- **Your objective**: For the word "screenshot", return each line of the data in which it occurs.

- **Given records**:

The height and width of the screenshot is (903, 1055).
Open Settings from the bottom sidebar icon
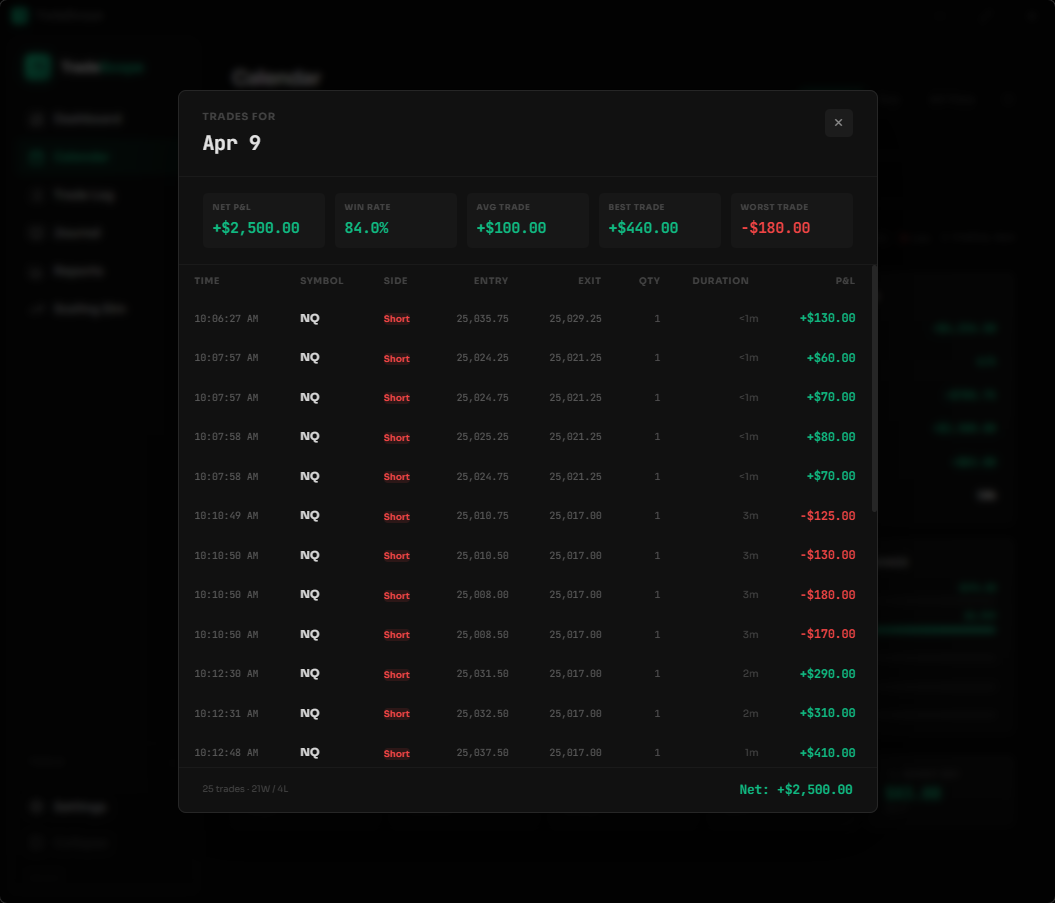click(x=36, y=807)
...
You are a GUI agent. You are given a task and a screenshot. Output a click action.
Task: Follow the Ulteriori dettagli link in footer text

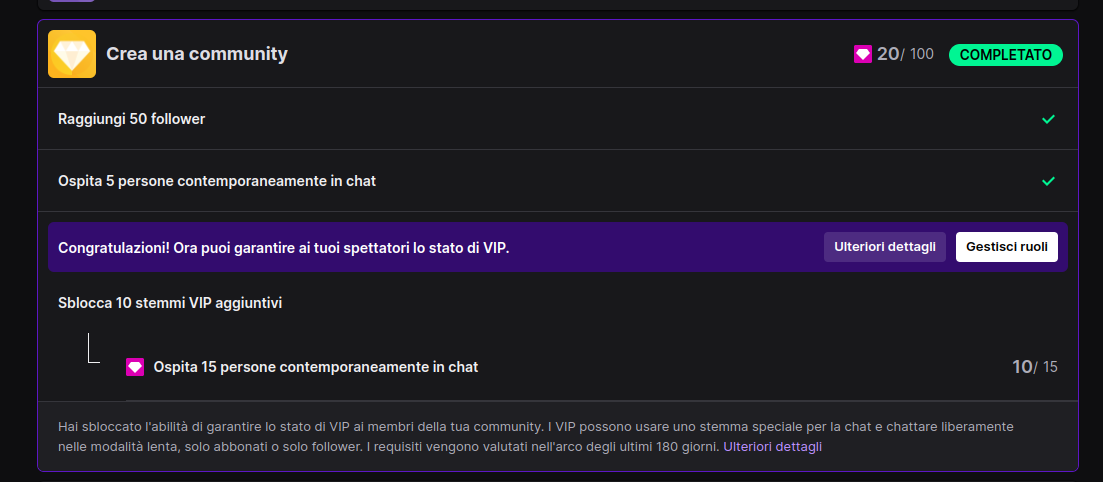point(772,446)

- **Response below**:
The height and width of the screenshot is (903, 1055).
You are a GUI agent. You are given a task and a screenshot. Output a click action.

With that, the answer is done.